Content starts

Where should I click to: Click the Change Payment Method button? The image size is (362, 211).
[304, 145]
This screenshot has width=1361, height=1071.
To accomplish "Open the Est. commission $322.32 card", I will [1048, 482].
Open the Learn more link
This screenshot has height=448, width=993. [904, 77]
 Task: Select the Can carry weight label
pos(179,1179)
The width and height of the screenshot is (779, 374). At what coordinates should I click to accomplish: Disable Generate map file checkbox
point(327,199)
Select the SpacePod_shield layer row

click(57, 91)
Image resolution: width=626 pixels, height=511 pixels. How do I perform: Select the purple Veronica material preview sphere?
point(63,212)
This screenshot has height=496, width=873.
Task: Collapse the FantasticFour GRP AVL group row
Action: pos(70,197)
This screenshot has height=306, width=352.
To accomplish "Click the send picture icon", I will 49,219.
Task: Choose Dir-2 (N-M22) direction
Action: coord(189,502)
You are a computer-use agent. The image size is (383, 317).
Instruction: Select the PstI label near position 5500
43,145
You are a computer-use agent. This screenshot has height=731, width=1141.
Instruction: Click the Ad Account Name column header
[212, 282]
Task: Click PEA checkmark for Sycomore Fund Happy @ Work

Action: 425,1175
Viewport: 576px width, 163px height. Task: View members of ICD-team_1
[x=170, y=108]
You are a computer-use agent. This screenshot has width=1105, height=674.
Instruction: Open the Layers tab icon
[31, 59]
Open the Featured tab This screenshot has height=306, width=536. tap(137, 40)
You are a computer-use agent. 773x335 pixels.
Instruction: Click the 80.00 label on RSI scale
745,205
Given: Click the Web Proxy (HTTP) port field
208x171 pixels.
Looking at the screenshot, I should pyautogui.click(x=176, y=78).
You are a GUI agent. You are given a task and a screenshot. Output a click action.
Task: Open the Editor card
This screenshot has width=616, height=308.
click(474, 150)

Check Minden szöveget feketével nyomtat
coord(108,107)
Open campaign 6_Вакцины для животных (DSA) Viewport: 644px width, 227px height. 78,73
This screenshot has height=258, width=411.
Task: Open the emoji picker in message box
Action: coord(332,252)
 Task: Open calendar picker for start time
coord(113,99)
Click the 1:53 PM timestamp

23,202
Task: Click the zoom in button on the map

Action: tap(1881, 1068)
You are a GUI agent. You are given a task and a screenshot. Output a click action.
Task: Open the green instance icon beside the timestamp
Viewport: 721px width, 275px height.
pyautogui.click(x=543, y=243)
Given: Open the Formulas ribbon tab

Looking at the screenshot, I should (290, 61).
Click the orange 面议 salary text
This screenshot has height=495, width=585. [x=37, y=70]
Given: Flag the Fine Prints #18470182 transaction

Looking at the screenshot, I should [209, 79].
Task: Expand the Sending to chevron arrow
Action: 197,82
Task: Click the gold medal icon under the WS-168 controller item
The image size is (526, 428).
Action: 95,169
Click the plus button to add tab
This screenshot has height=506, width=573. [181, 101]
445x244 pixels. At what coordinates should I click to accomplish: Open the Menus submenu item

Content ends

■ EXERCISE
Could you set down every line above exactly as written?

■ ANSWER AREA
Where should I click to: Click the Change Payment Method button? The image size is (362, 211).
[304, 145]
This screenshot has width=1361, height=1071.
To accomplish "Open the Est. commission $322.32 card", I will [1048, 482].
Open the Learn more link
This screenshot has height=448, width=993. [904, 77]
 Task: Select the Can carry weight label
pos(179,1179)
The width and height of the screenshot is (779, 374). At what coordinates should I click to accomplish: Disable Generate map file checkbox
point(327,199)
Select the SpacePod_shield layer row

click(57, 91)
Image resolution: width=626 pixels, height=511 pixels. How do I perform: Select the purple Veronica material preview sphere?
point(63,212)
This screenshot has height=496, width=873.
Task: Collapse the FantasticFour GRP AVL group row
Action: pos(70,197)
This screenshot has height=306, width=352.
To accomplish "Click the send picture icon", I will 49,219.
Task: Choose Dir-2 (N-M22) direction
Action: coord(189,502)
You are a computer-use agent. The image size is (383, 317).
Instruction: Select the PstI label near position 5500
43,145
You are a computer-use agent. This screenshot has height=731, width=1141.
Instruction: Click the Ad Account Name column header
[212, 282]
Task: Click PEA checkmark for Sycomore Fund Happy @ Work

Action: 425,1175
Viewport: 576px width, 163px height. Task: View members of ICD-team_1
[x=170, y=108]
You are a computer-use agent. This screenshot has width=1105, height=674.
Instruction: Open the Layers tab icon
[31, 59]
Open the Featured tab This screenshot has height=306, width=536. tap(137, 40)
You are a computer-use agent. 773x335 pixels.
Instruction: Click the 80.00 label on RSI scale
745,205
Given: Click the Web Proxy (HTTP) port field
208x171 pixels.
Looking at the screenshot, I should pyautogui.click(x=176, y=78).
You are a GUI agent. You are given a task and a screenshot. Output a click action.
Task: Open the Editor card
This screenshot has width=616, height=308.
click(474, 150)

Check Minden szöveget feketével nyomtat
coord(108,107)
Open campaign 6_Вакцины для животных (DSA) Viewport: 644px width, 227px height. 78,73
This screenshot has height=258, width=411.
Task: Open the emoji picker in message box
Action: coord(332,252)
 Task: Open calendar picker for start time
coord(113,99)
Click the 1:53 PM timestamp

23,202
Task: Click the zoom in button on the map

Action: tap(1881, 1068)
You are a GUI agent. You are given a task and a screenshot. Output a click action.
Task: Open the green instance icon beside the timestamp
Viewport: 721px width, 275px height.
pyautogui.click(x=543, y=243)
Given: Open the Formulas ribbon tab

Looking at the screenshot, I should (290, 61).
Click the orange 面议 salary text
This screenshot has height=495, width=585. [x=37, y=70]
Given: Flag the Fine Prints #18470182 transaction

Looking at the screenshot, I should [209, 79].
Task: Expand the Sending to chevron arrow
Action: 197,82
Task: Click the gold medal icon under the WS-168 controller item
The image size is (526, 428).
Action: 95,169
Click the plus button to add tab
This screenshot has height=506, width=573. [181, 101]
445x244 pixels. At what coordinates should I click to accomplish: Open the Menus submenu item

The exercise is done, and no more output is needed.